Collection entries

******

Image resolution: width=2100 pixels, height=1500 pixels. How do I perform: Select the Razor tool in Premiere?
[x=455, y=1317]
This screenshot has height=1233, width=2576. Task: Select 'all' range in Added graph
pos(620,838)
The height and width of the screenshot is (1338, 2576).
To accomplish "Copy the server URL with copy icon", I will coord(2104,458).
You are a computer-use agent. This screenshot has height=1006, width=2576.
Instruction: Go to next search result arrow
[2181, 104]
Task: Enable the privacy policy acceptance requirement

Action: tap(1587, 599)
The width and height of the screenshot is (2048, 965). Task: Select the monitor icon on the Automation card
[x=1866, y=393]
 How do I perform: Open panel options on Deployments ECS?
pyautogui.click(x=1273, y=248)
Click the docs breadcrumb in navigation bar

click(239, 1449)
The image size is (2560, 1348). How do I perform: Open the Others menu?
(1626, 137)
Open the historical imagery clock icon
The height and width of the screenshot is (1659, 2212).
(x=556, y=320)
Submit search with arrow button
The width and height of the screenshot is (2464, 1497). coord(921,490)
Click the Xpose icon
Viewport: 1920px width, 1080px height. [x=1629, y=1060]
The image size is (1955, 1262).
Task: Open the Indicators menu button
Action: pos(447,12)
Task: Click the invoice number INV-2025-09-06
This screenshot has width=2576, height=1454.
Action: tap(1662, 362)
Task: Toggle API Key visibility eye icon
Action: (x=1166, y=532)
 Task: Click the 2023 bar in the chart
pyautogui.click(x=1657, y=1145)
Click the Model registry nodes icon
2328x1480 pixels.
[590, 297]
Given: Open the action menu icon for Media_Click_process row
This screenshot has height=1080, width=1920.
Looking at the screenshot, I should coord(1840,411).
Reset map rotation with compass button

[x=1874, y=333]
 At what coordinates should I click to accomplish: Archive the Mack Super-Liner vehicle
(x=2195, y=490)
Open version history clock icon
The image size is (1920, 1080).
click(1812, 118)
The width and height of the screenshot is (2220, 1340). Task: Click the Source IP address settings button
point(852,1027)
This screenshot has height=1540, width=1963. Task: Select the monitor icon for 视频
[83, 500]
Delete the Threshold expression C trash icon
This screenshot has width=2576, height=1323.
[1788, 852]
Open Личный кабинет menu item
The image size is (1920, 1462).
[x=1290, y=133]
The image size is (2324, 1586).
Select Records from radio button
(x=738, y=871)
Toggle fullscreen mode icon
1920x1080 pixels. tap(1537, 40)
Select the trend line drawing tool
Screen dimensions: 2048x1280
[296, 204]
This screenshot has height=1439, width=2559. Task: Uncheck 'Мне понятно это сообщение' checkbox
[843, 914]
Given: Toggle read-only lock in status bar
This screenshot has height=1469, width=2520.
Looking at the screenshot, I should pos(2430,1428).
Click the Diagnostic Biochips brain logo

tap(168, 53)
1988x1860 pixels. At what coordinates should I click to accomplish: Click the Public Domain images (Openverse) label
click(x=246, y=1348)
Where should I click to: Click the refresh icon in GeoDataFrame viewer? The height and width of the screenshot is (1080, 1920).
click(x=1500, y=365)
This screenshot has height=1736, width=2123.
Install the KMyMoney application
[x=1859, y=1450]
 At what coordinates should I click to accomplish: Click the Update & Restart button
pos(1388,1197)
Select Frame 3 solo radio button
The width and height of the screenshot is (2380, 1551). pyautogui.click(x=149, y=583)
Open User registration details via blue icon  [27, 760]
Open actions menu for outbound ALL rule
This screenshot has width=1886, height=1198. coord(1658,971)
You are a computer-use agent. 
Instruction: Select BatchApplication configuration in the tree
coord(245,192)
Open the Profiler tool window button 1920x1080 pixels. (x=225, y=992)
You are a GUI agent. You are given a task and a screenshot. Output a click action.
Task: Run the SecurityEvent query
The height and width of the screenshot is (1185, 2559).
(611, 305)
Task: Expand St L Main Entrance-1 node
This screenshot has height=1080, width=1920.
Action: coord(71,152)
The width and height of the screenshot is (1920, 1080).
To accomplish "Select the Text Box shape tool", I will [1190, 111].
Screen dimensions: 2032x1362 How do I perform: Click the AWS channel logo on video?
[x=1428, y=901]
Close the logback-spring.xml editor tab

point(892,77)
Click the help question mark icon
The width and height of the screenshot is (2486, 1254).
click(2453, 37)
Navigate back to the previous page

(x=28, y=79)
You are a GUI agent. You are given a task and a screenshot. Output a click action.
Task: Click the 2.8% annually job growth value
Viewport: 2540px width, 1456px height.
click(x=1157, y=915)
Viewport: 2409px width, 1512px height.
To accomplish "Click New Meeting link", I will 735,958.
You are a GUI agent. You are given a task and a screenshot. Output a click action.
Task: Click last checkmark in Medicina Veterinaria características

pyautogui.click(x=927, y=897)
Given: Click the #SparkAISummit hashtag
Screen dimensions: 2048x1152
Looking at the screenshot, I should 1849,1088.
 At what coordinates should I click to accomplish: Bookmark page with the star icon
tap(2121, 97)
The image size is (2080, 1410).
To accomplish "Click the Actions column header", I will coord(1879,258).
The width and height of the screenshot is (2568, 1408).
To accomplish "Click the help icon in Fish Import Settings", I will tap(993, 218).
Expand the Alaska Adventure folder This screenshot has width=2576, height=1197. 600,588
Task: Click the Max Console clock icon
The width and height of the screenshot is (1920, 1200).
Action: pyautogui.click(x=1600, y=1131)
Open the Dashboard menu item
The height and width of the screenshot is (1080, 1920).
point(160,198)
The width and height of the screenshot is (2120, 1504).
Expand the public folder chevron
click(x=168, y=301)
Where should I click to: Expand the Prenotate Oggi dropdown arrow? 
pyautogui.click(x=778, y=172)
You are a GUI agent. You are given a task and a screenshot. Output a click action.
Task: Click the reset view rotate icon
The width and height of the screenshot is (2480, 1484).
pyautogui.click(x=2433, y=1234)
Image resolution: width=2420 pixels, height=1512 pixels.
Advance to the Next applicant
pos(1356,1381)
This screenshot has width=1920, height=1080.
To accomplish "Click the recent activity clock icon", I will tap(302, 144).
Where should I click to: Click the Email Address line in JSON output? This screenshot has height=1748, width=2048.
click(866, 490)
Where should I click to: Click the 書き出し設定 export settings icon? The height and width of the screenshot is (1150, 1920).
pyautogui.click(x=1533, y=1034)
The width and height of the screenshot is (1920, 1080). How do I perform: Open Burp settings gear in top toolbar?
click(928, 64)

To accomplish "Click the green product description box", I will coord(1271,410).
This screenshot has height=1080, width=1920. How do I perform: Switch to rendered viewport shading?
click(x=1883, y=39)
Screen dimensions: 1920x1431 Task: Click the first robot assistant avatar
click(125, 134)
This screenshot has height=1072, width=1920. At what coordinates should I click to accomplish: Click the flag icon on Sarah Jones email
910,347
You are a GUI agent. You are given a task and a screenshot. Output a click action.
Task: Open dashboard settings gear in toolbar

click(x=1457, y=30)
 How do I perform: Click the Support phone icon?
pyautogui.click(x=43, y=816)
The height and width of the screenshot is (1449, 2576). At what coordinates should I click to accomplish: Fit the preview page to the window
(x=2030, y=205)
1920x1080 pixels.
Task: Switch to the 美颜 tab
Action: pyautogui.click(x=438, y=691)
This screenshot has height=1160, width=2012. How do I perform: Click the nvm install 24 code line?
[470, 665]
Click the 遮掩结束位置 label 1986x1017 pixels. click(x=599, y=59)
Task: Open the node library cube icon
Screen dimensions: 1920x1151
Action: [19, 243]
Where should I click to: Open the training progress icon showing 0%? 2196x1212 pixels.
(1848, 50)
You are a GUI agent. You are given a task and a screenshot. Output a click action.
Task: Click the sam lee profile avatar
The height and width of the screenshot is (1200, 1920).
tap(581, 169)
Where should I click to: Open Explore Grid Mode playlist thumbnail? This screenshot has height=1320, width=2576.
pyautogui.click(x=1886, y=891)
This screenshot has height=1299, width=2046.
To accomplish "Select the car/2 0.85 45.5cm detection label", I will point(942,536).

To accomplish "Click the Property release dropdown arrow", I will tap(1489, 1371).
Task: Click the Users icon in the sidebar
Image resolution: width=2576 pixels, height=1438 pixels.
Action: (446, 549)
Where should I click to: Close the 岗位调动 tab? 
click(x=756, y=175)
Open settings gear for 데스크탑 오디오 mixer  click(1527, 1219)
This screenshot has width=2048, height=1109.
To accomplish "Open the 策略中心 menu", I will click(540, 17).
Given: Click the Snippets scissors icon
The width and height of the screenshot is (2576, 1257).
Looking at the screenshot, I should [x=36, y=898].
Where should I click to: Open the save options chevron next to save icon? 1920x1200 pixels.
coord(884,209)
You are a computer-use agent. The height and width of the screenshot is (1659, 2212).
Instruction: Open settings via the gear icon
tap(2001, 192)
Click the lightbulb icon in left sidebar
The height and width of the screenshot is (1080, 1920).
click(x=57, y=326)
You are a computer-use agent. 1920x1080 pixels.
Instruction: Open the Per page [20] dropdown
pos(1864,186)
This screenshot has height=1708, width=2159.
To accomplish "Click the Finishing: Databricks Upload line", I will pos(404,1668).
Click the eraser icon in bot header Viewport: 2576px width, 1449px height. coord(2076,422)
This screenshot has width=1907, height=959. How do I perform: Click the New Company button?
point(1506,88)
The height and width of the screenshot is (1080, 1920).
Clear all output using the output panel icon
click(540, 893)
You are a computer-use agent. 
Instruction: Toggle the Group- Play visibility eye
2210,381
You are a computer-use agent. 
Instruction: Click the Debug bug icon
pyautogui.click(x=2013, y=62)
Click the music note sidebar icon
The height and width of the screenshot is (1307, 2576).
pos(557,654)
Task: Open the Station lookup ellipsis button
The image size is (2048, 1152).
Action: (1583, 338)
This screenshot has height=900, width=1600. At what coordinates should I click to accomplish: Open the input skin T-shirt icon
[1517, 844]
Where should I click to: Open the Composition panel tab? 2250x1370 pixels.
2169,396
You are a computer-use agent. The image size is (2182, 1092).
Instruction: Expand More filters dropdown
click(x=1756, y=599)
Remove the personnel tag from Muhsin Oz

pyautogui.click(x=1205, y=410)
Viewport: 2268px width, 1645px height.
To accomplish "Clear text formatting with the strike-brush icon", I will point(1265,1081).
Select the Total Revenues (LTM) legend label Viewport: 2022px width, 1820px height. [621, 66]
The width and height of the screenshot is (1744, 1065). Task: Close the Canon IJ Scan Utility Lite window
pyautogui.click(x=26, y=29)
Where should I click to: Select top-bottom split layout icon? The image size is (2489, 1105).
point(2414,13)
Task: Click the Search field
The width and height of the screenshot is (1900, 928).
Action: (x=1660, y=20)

******

Take every line from the data that contains the word "item".

▸ ANSWER TO THIS EXERCISE
Open Личный кабинет menu item
Open the Dashboard menu item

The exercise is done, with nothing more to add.